In algebra, an expression is made up of terms. Terms are the individual parts of the expression that are separated by addition or subtraction signs. For example, in the expression \(5c - 2d + 3d - d\), you can identify the terms by looking at each distinct part between the '+' and '-' signs. The terms here are \(5c\), \(-2d\), \(+3d\), and \(-d\).
Each of these terms consists of a number multiplied by a variable, or sometimes just a standalone number, but in this expression, each comes with a variable component.

Like terms are those terms which have the same variable raised to the same power. This means they can be combined together. Let's take a closer look at the expression \(5c - 2d + 3d - d\). Here, the like terms are \(-2d\), \(+3d\), and \(-d\). All these terms share the same variable, \(d\), and can be added or subtracted from one another.
Although \(5c\) is also a term, it is not like any of the other terms because it contains a different variable \(c\). Identifying like terms is essential for simplifying algebraic expressions and solving equations.

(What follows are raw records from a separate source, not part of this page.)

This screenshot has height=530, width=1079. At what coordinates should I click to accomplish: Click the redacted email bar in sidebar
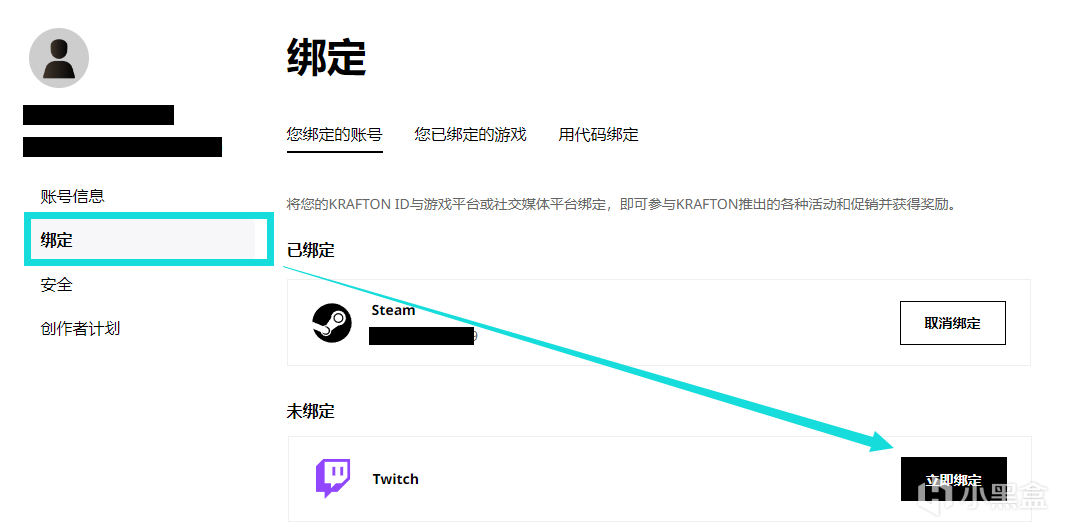[x=122, y=147]
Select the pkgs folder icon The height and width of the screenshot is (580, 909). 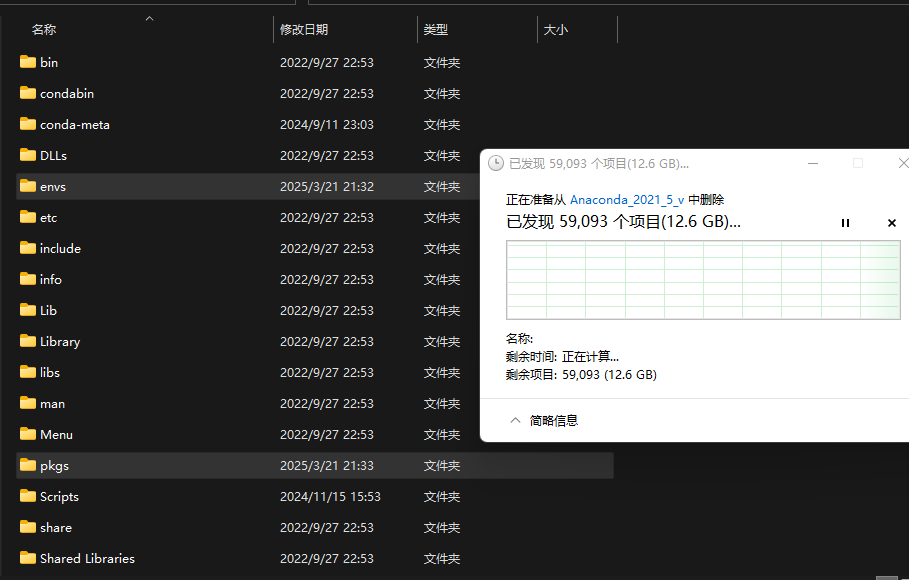click(28, 465)
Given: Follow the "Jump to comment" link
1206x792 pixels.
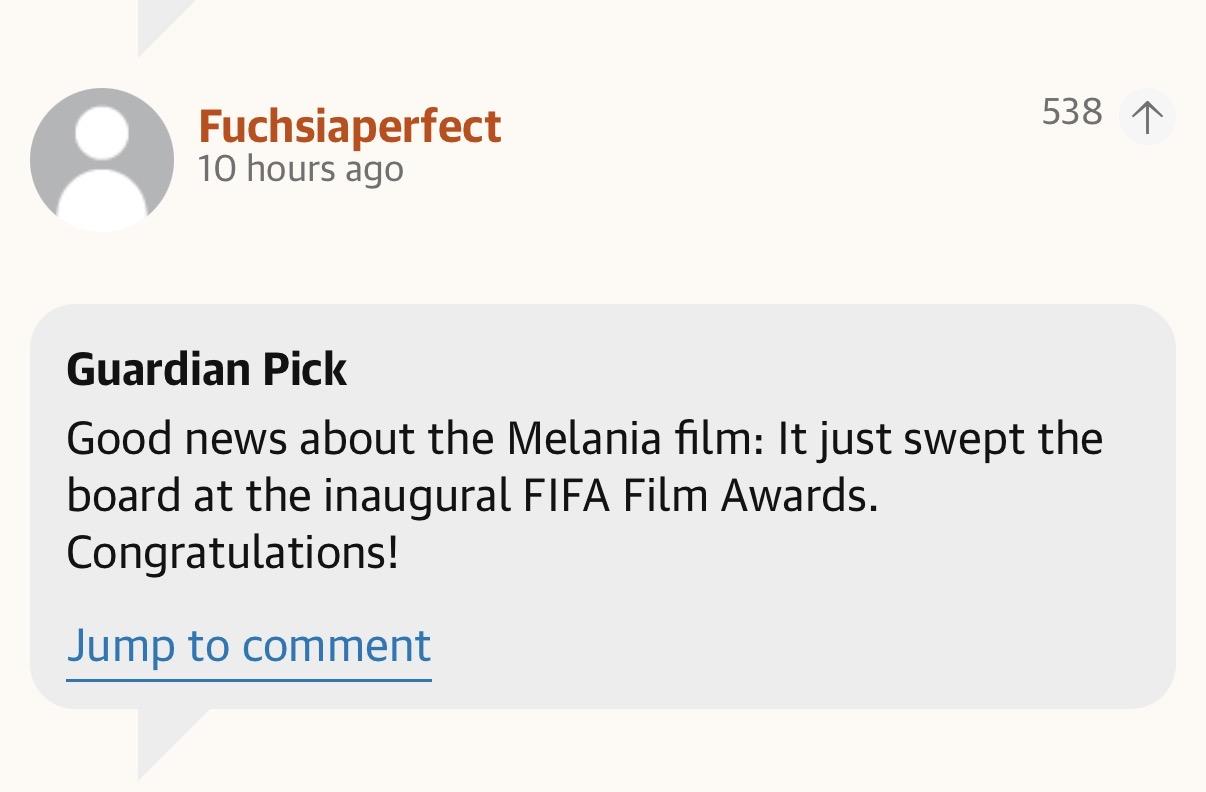Looking at the screenshot, I should (x=248, y=645).
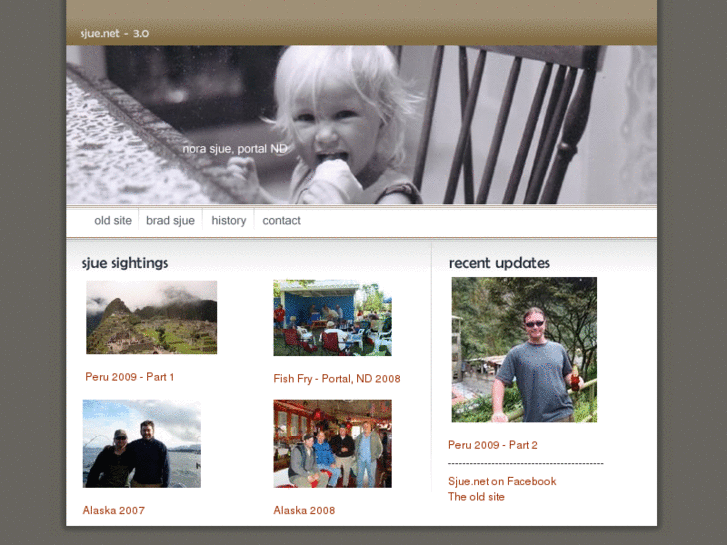
Task: Go to the brad sjue page
Action: [x=170, y=221]
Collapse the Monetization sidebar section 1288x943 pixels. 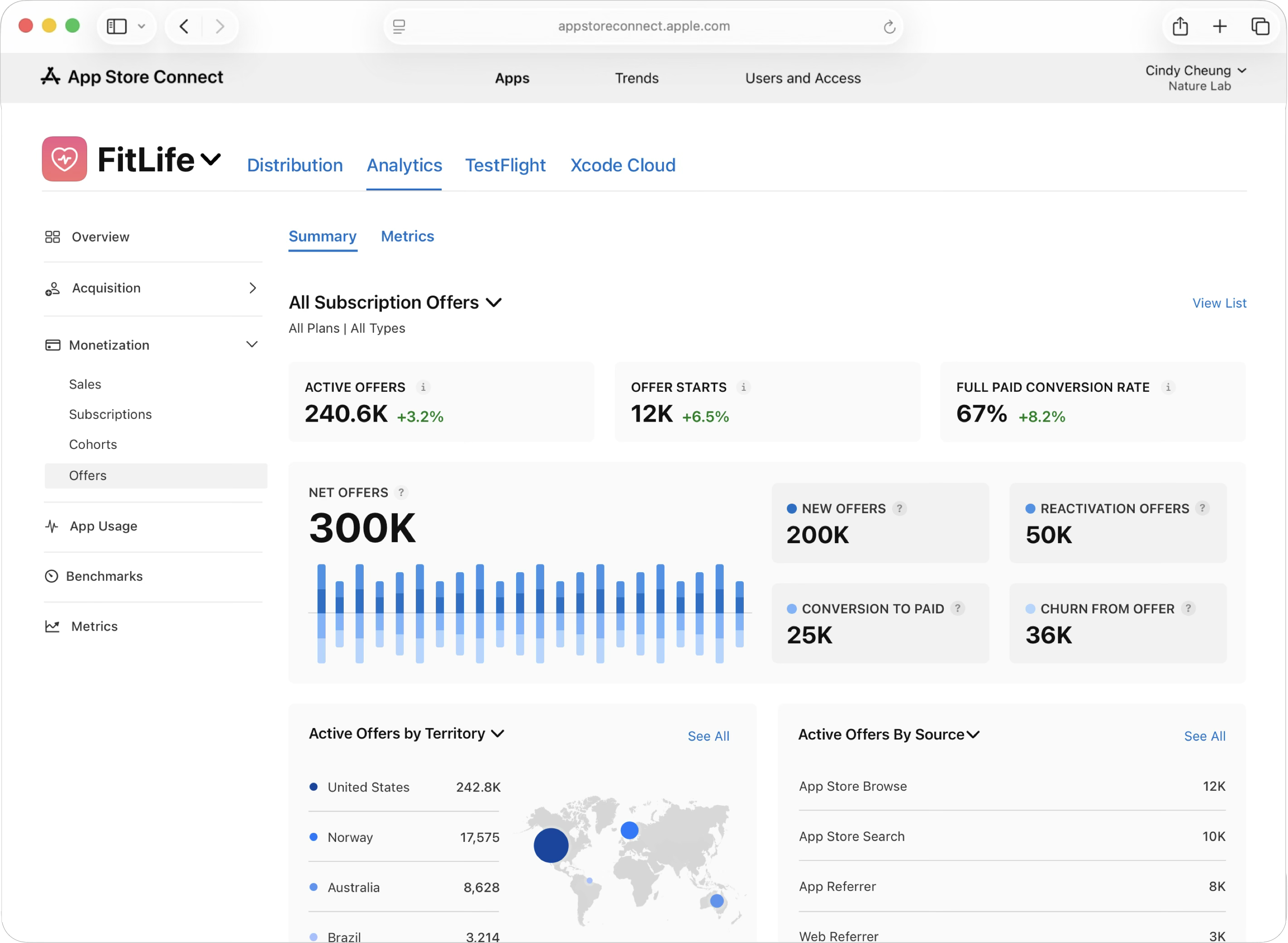point(252,344)
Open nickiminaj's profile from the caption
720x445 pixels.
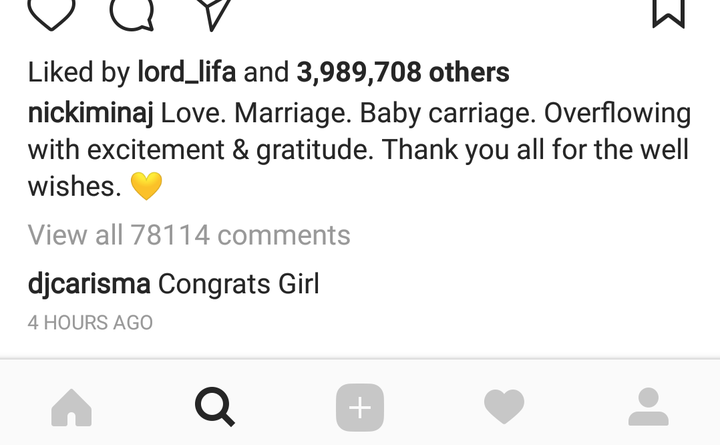[x=90, y=113]
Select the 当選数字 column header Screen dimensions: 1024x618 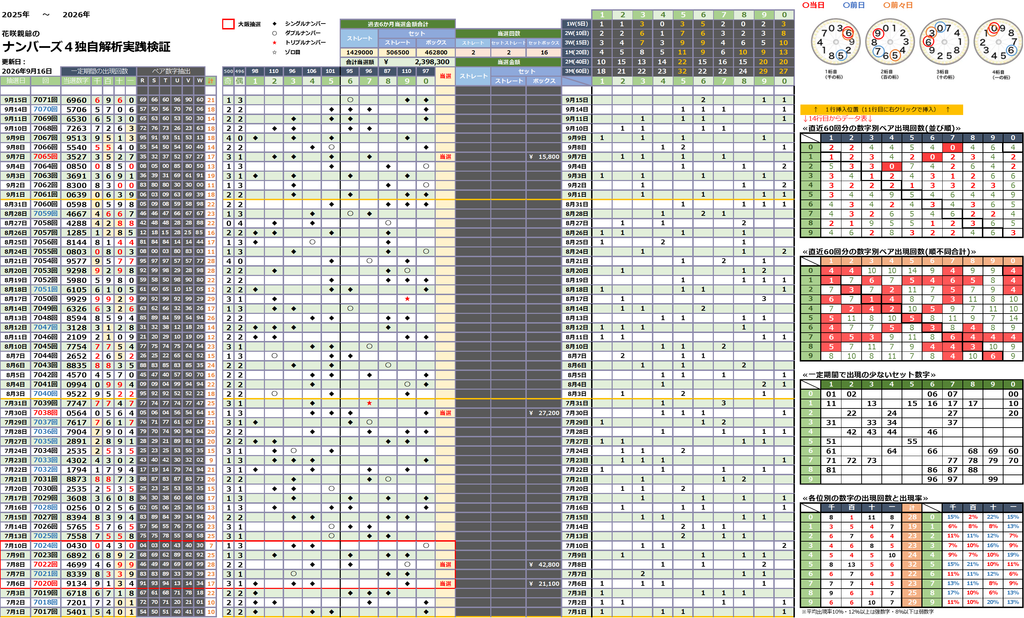pos(76,81)
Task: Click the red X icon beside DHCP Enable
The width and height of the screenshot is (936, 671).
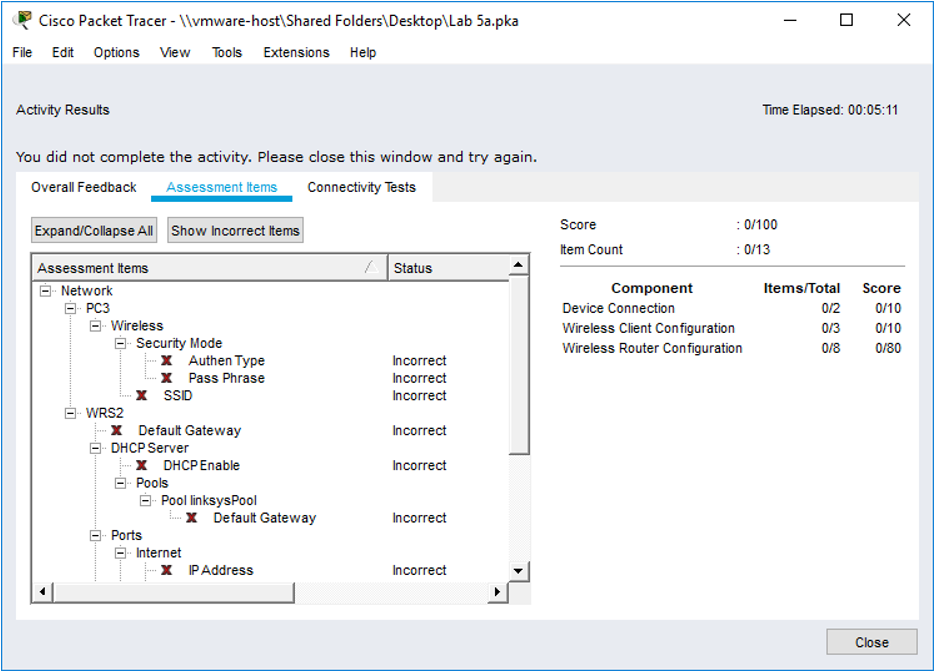Action: coord(141,466)
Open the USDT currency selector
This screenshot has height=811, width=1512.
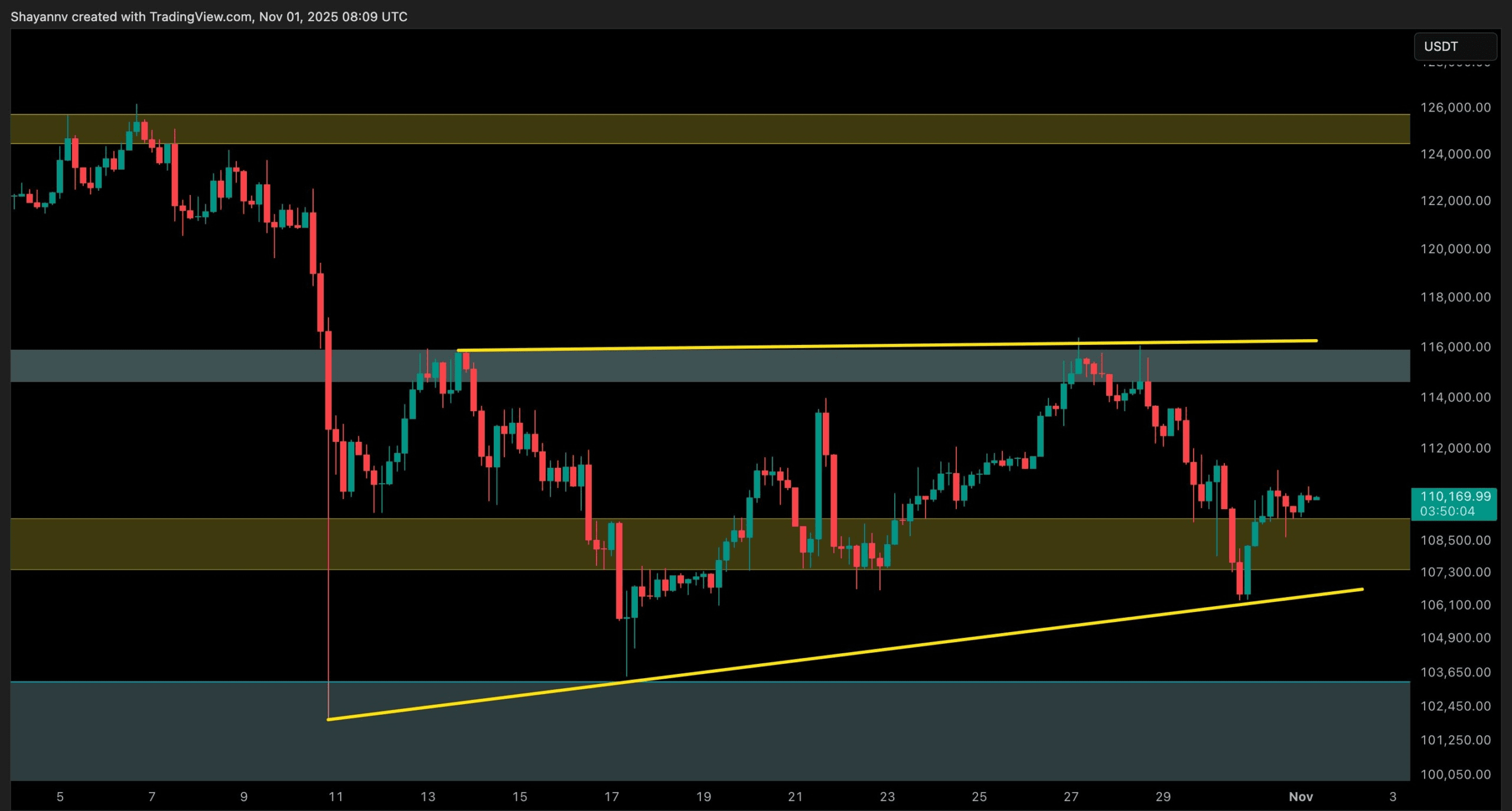coord(1455,46)
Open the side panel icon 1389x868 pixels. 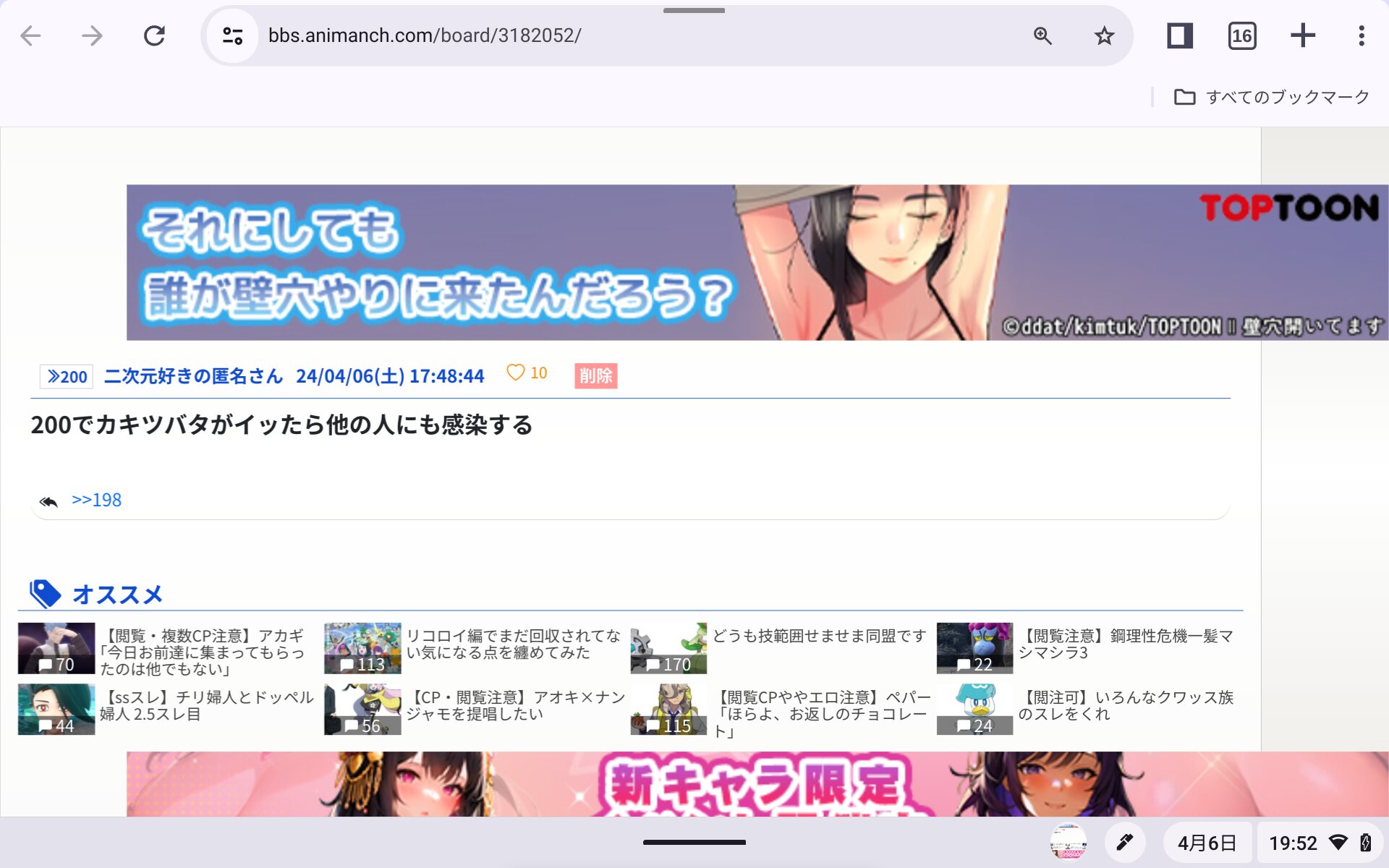coord(1179,35)
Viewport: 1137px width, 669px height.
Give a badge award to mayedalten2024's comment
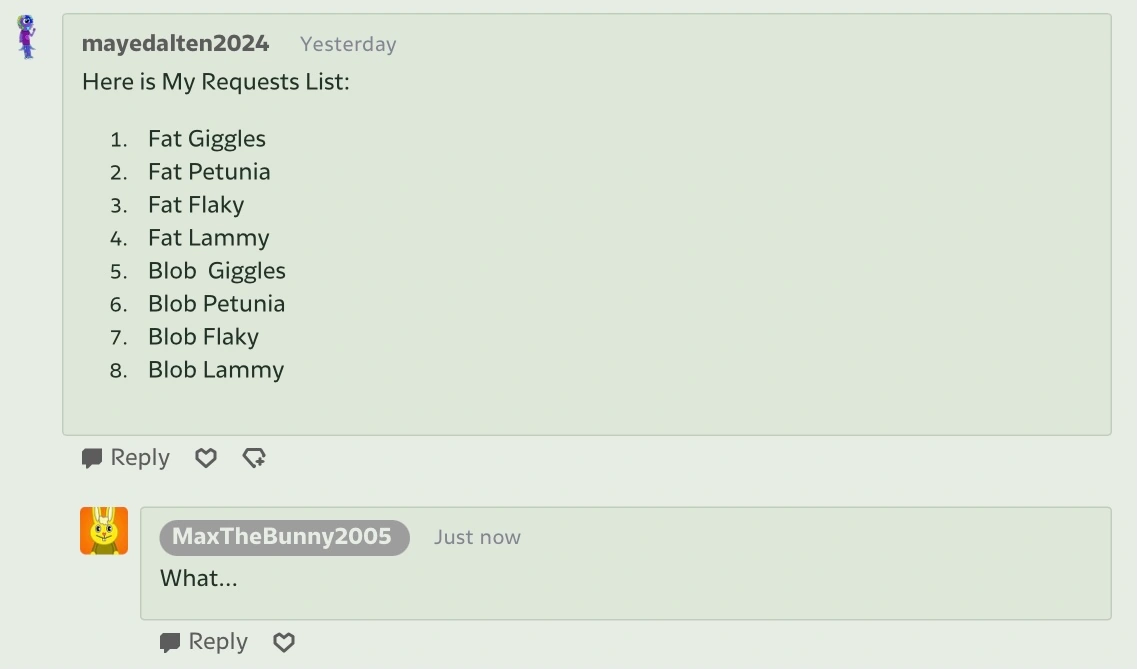coord(254,458)
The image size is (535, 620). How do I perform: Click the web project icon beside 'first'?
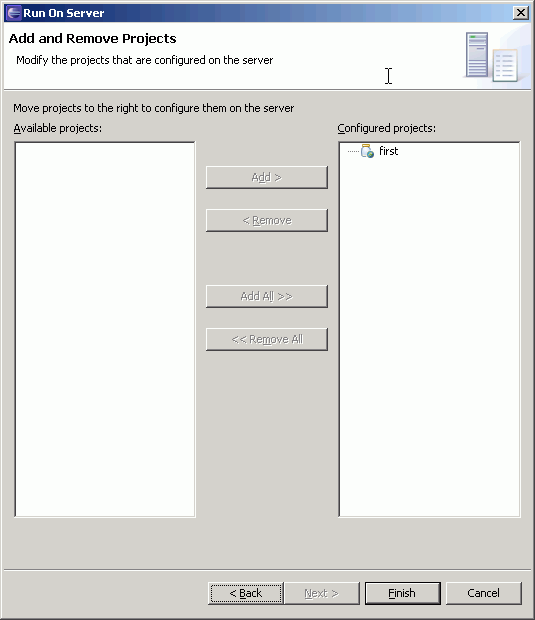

The coefficient in a term is the numerical factor that multiplies the variable within the term. In other words, it's the number in front of the variable. Taking the example expression \(5c - 2d + 3d - d\):

• The term \(5c\) has a coefficient of \(5\).
• The term \(-2d\) has a coefficient of \(-2\).
• The term \(+3d\) has a coefficient of \(+3\).
• The term \(-d\) can be rewritten as \(-1d\), so its coefficient is \(-1\).

This makes coefficients extremely important because they impact the value represented by the variable in an algebraic term.

In algebraic expressions, constants are the terms without variables. They maintain a fixed value and do not change. However, examining the expression \(5c - 2d + 3d - d\), you will notice that there are no constants present.
Every term in this expression involves a variable, either \(c\) or \(d\). It illustrates that not all expressions have constants, but when they do, they are typically standalone numbers that can be counted on to remain the same regardless of other variables in an expression. Understanding the role of constants aids in simplifying expressions and solving equations.